▶ WHAT NEEDS TO BE DONE
Rewrite the records below, changing every "screenshot" to "screen capture" and keeping everything else the same. Omit the pictures from your version.

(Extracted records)

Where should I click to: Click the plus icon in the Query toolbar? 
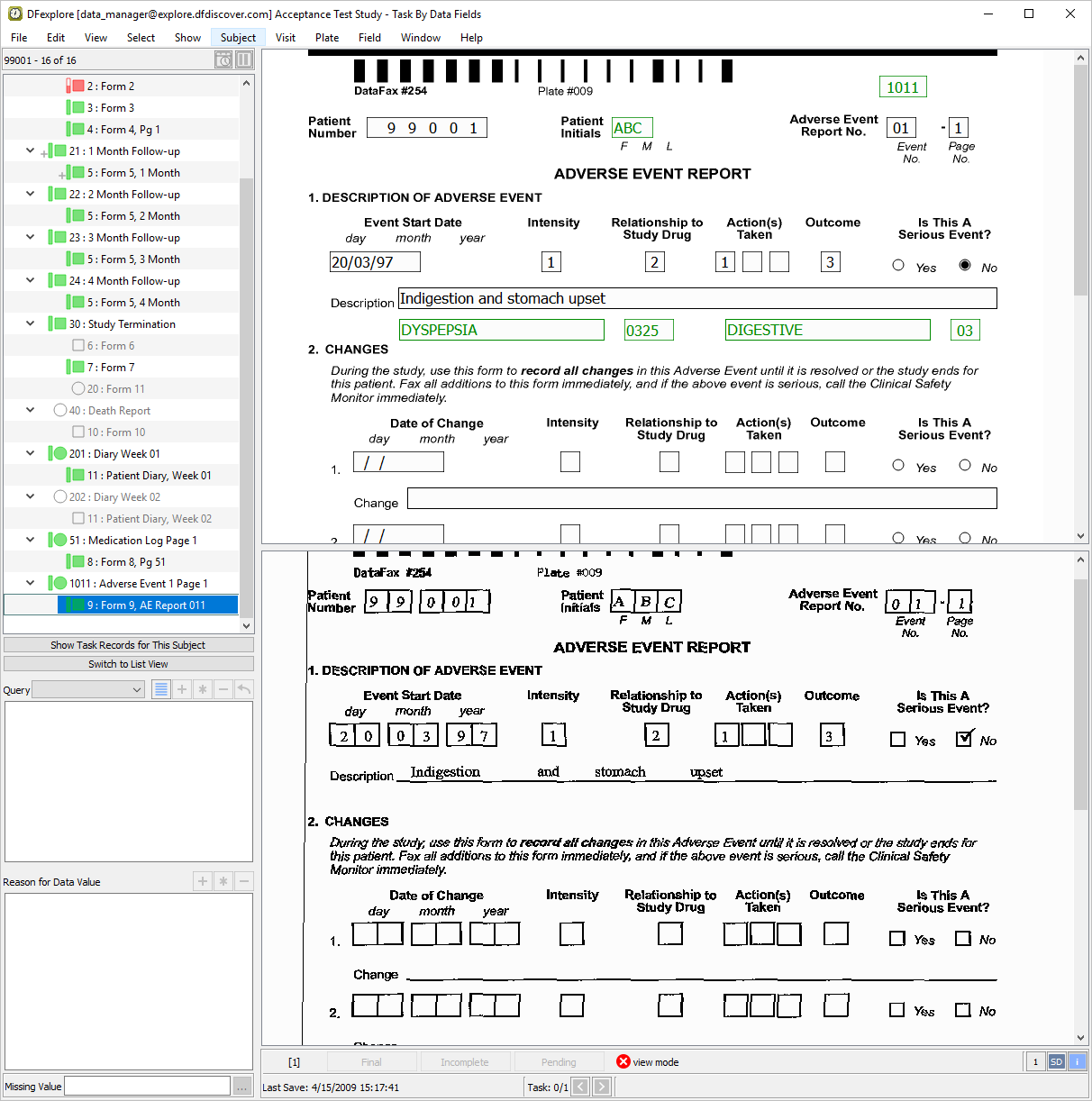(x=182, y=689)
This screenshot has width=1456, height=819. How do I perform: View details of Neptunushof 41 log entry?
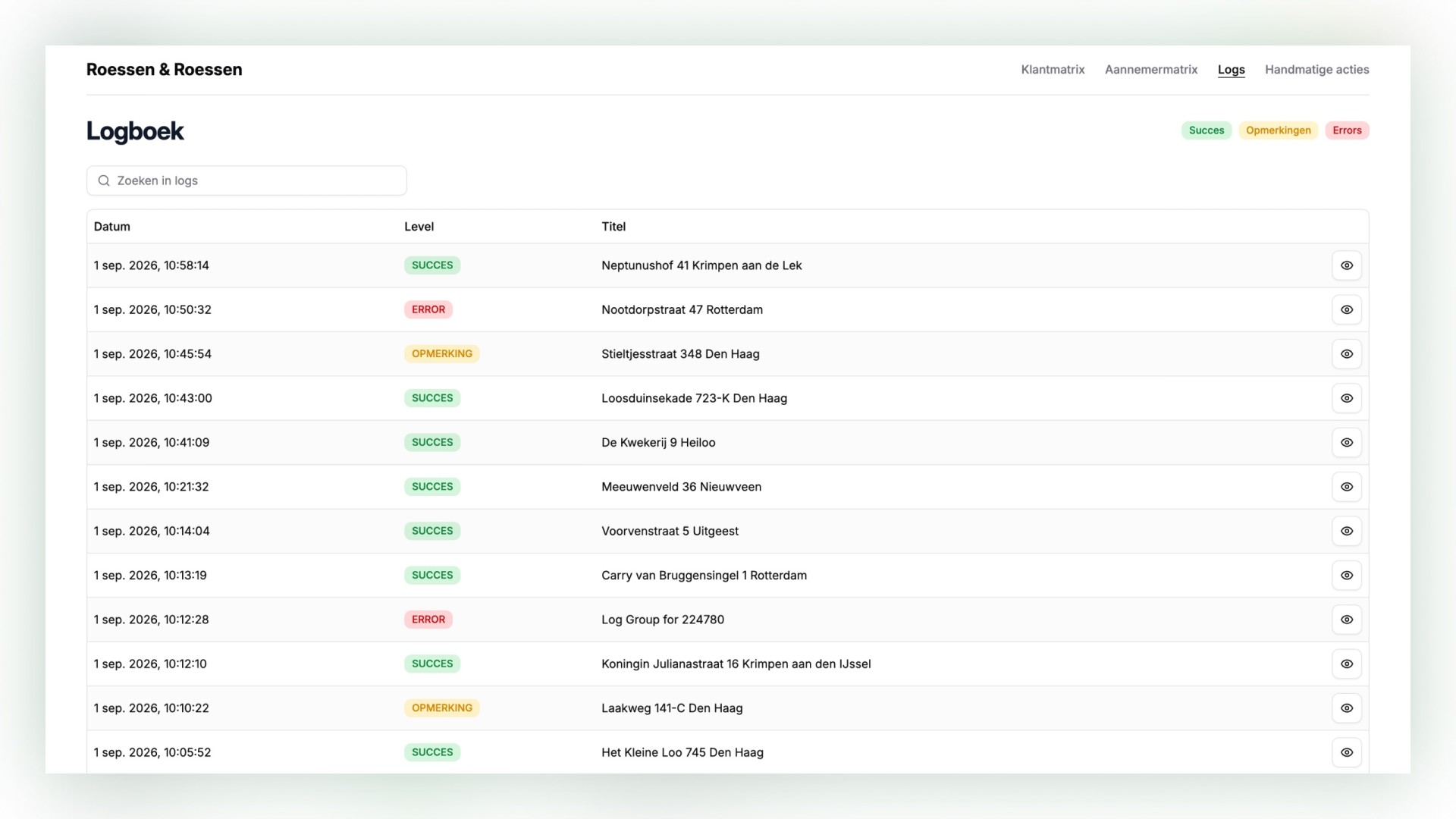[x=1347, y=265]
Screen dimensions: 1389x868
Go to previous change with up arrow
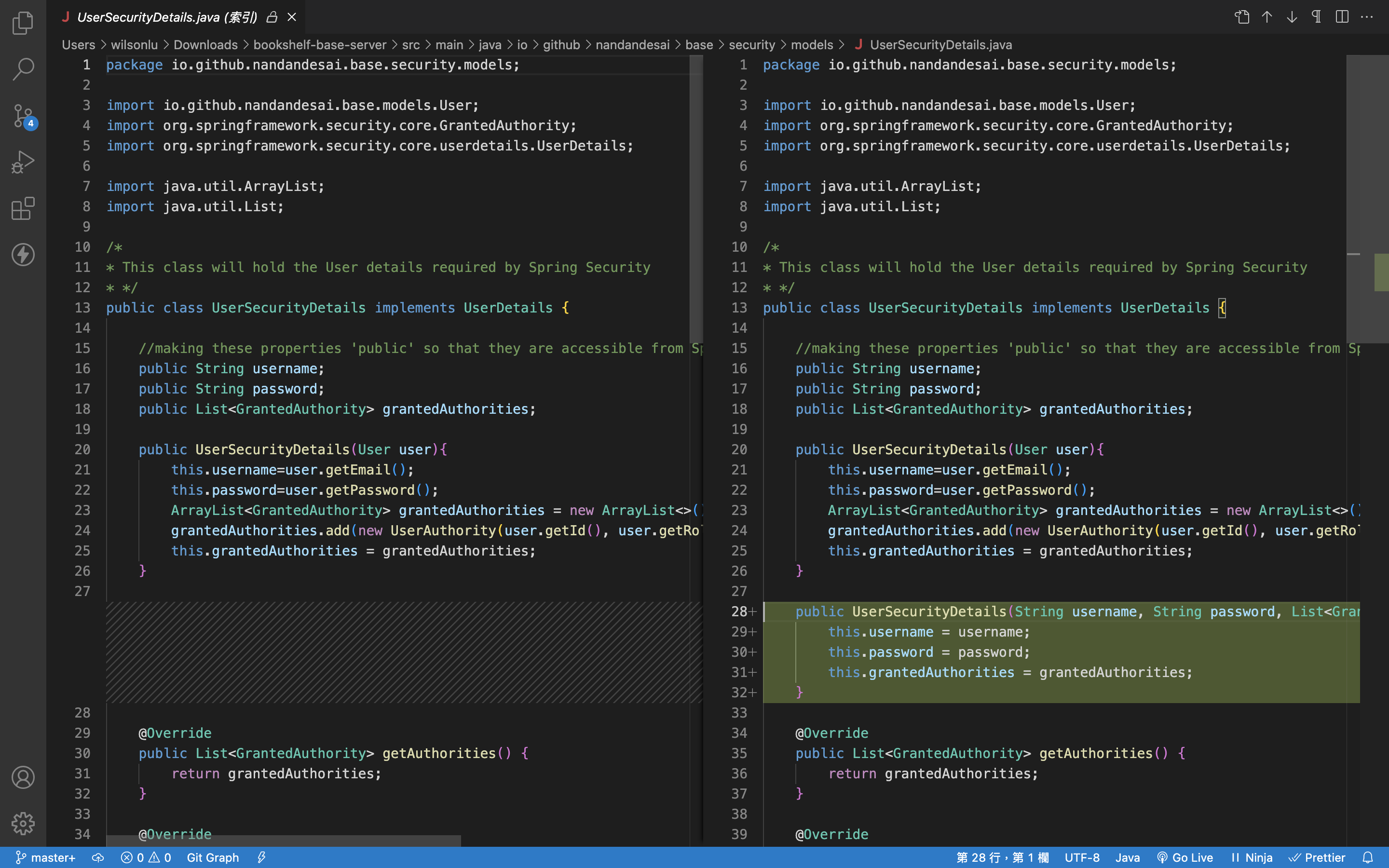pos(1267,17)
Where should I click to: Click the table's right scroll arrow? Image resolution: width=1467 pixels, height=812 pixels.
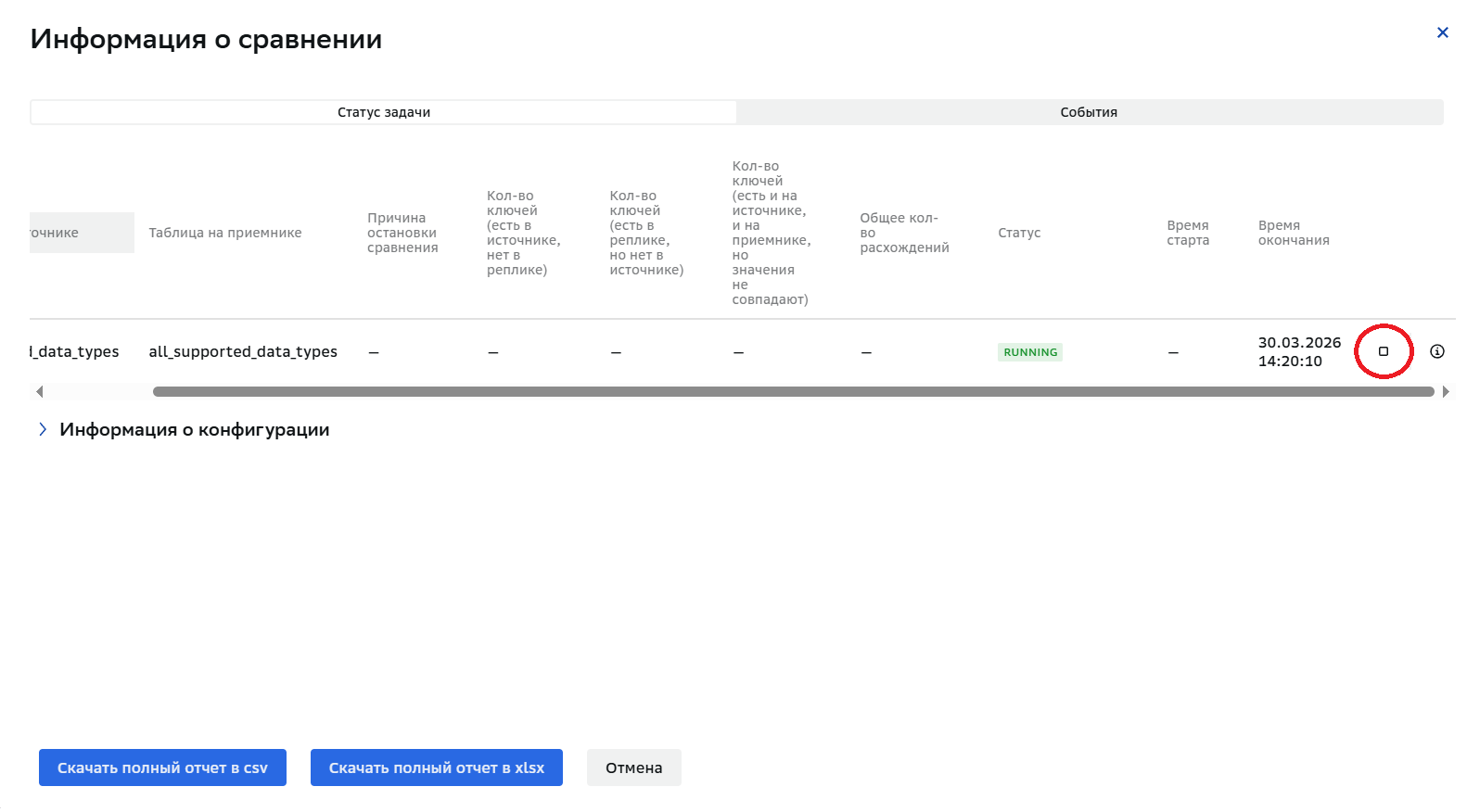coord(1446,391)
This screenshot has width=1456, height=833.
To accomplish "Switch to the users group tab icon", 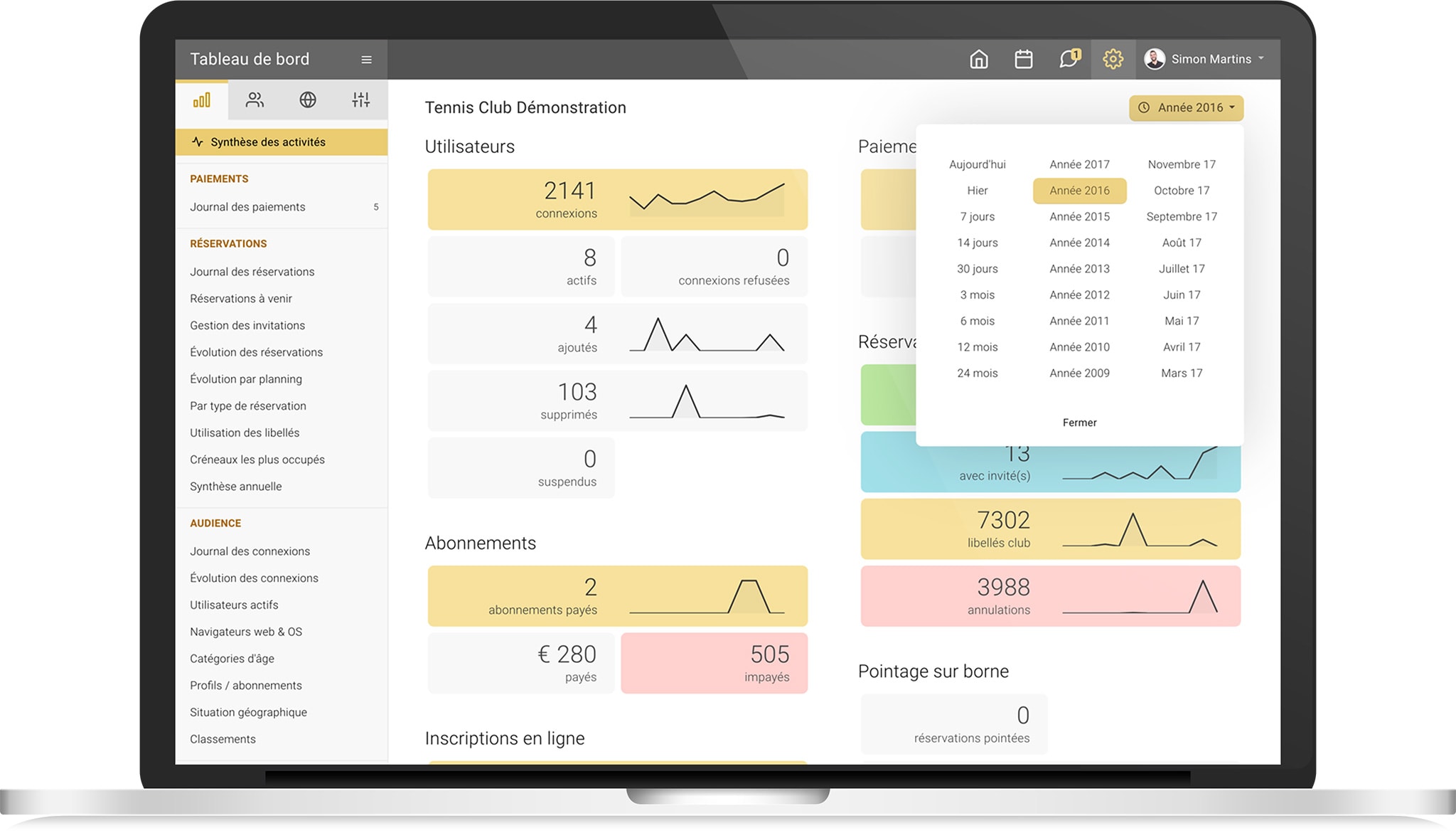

▶ ANSWER TO THE PROBLEM
Where should I click to: Click the plus icon in the Query toolbar? 
(x=182, y=689)
This screen capture has width=1456, height=819. How do I perform: View details of Neptunushof 41 log entry?
[x=1347, y=265]
Screen dimensions: 1389x868
Go to previous change with up arrow
pos(1267,17)
Where should I click to: Click the table's right scroll arrow? Image resolution: width=1467 pixels, height=812 pixels.
coord(1446,391)
This screen capture has width=1456, height=833.
To accomplish "Switch to the users group tab icon", 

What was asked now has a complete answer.